● WORK ORDER
Look through the data that follows and work out how many lines contain the string "will". Nothing but that number should be given.

● EXCERPTED DATA
[Start of section]
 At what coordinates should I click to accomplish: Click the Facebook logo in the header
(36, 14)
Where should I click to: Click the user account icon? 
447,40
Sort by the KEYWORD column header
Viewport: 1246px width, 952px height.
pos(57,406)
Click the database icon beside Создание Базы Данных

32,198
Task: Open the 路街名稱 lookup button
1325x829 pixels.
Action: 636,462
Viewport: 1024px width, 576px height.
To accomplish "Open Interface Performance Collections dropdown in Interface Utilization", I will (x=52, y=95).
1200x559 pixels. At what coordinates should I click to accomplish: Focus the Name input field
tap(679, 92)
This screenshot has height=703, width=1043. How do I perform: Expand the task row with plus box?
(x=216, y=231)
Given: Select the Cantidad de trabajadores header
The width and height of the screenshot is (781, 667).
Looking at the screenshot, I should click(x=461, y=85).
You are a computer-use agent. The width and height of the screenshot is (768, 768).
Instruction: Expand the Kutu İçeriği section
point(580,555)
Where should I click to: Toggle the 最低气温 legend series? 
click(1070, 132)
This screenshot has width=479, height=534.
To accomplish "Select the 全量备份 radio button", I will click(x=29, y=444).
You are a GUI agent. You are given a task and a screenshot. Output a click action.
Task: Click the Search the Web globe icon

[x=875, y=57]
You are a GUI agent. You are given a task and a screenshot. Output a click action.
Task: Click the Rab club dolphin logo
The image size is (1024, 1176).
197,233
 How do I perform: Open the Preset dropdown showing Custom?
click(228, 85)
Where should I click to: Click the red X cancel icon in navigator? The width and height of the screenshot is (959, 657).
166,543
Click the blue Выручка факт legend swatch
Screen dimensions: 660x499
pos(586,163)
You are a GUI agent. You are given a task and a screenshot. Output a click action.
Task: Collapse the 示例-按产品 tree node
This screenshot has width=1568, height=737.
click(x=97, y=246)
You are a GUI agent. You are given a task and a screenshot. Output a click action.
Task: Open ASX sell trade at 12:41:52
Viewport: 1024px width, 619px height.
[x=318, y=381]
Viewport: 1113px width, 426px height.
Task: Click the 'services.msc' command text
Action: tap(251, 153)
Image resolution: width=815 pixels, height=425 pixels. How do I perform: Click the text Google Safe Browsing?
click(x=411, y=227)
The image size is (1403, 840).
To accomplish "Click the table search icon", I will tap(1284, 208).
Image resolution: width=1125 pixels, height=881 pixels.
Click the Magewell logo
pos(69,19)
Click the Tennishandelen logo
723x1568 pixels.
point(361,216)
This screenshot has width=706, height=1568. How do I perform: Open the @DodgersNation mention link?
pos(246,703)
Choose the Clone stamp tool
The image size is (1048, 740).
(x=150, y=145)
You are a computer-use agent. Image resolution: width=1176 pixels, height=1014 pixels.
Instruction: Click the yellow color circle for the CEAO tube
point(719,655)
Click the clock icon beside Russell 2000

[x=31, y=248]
[End of section]
● ANSWER TO THE PROBLEM
3